EXERCISE: Replace "ELEPHANT" with "ÉLÉPHANT" in the records from the line containing "Art de Vivre & Mode (189, 240)" through the line containing "4K (119, 176)", and give back only those lines with nothing else changed.

TASK INPUTS:
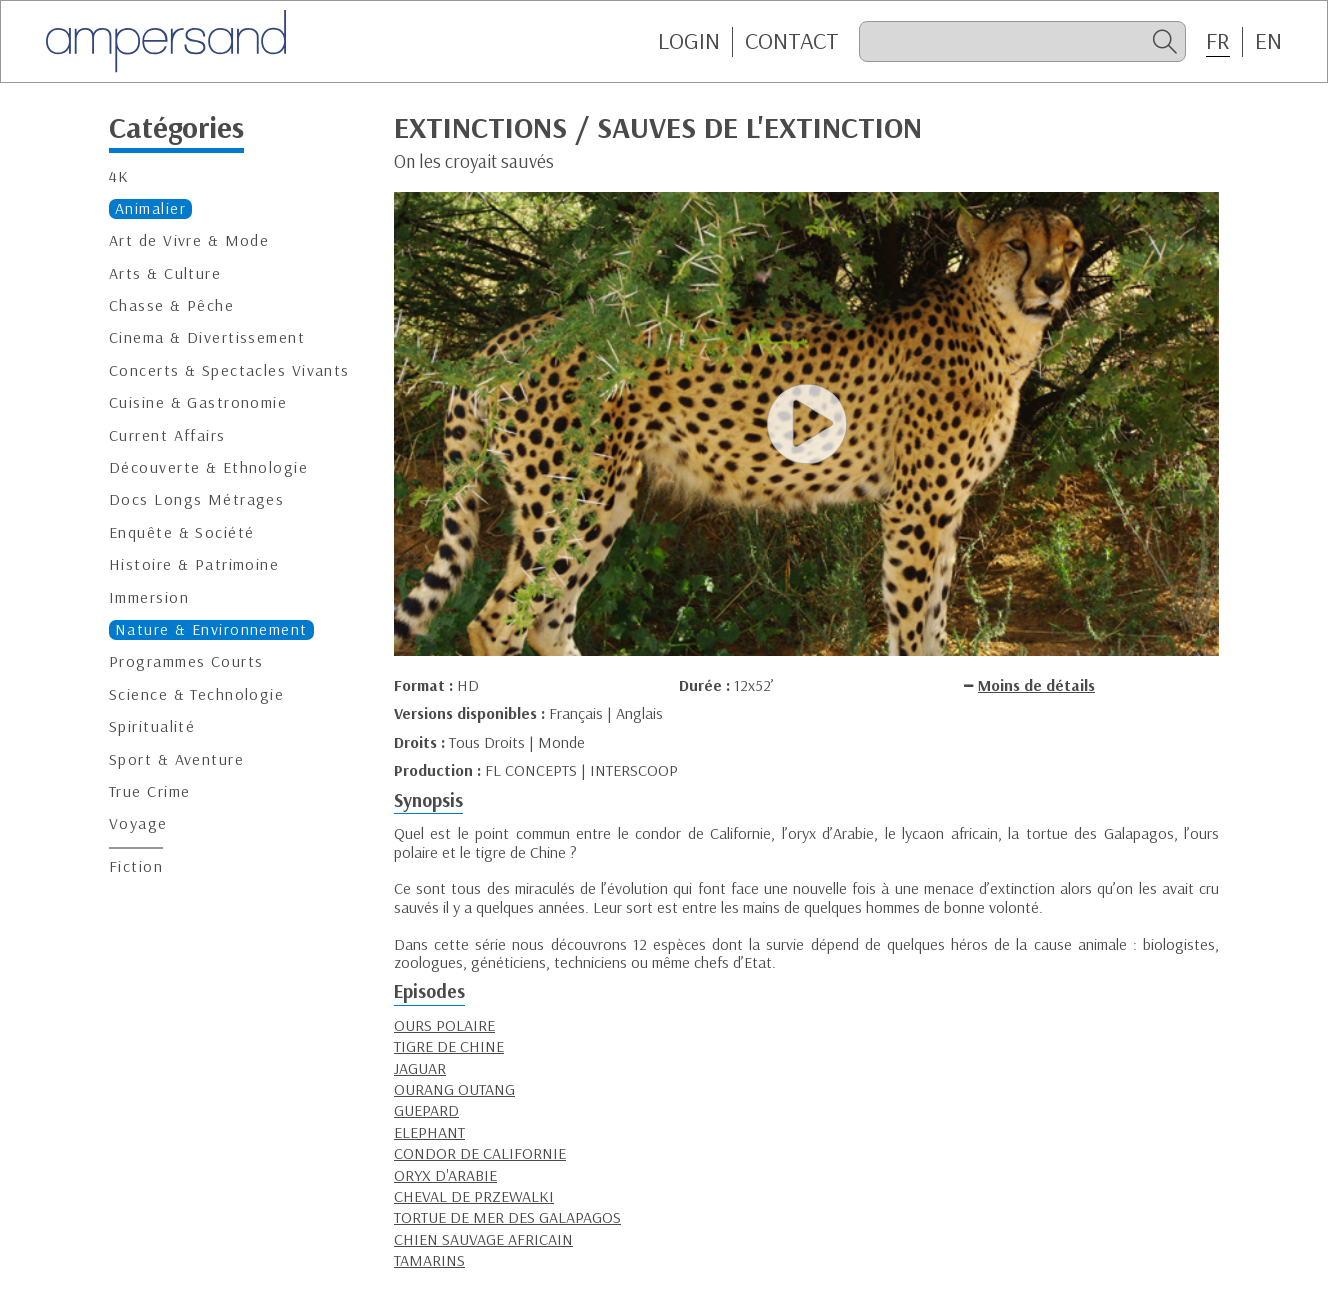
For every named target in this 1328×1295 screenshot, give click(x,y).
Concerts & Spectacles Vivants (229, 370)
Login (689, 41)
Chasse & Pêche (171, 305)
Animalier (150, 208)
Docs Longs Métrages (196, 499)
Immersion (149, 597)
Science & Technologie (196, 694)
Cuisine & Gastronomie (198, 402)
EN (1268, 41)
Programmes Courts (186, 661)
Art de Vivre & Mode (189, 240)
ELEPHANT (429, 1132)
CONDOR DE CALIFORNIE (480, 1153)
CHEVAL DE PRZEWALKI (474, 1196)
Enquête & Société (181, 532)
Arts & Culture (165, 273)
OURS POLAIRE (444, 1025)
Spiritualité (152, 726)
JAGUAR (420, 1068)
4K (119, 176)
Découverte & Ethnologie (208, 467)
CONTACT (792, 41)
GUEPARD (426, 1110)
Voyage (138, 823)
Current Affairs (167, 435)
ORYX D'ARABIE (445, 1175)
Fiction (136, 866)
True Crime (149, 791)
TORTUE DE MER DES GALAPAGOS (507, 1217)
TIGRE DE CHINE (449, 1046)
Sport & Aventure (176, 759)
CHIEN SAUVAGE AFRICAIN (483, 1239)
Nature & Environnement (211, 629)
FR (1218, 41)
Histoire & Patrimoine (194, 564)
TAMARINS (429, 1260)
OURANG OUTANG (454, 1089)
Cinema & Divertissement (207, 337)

...

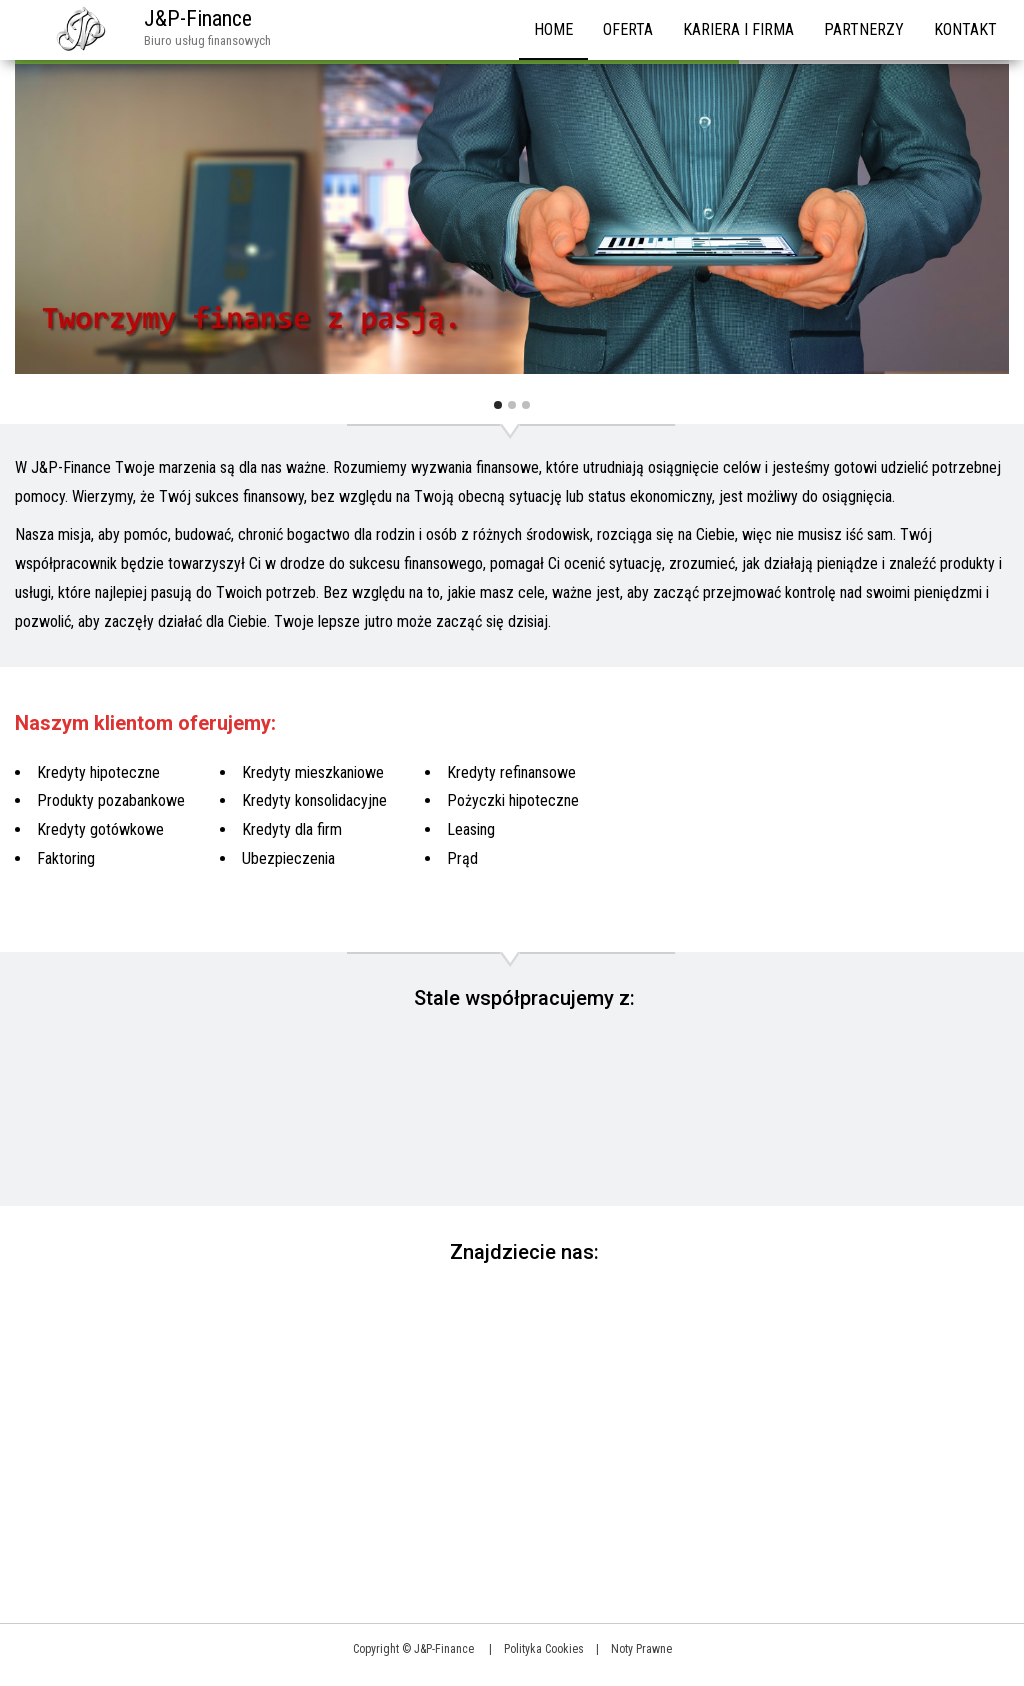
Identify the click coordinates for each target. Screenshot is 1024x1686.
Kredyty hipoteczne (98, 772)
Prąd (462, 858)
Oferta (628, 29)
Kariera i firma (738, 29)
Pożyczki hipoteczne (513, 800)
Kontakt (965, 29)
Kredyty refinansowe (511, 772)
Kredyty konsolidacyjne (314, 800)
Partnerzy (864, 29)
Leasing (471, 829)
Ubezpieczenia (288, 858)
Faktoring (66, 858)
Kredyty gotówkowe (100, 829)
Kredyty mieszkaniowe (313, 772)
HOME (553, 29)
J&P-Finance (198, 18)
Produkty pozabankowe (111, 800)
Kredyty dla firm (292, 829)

FULL SOLUTION:
Art de Vivre & Mode (189, 240)
ÉLÉPHANT (429, 1132)
CONDOR DE CALIFORNIE (480, 1153)
CHEVAL DE PRZEWALKI (474, 1196)
Enquête & Société (181, 532)
Arts & Culture (165, 273)
OURS POLAIRE (444, 1025)
Spiritualité (152, 726)
JAGUAR (420, 1068)
4K (119, 176)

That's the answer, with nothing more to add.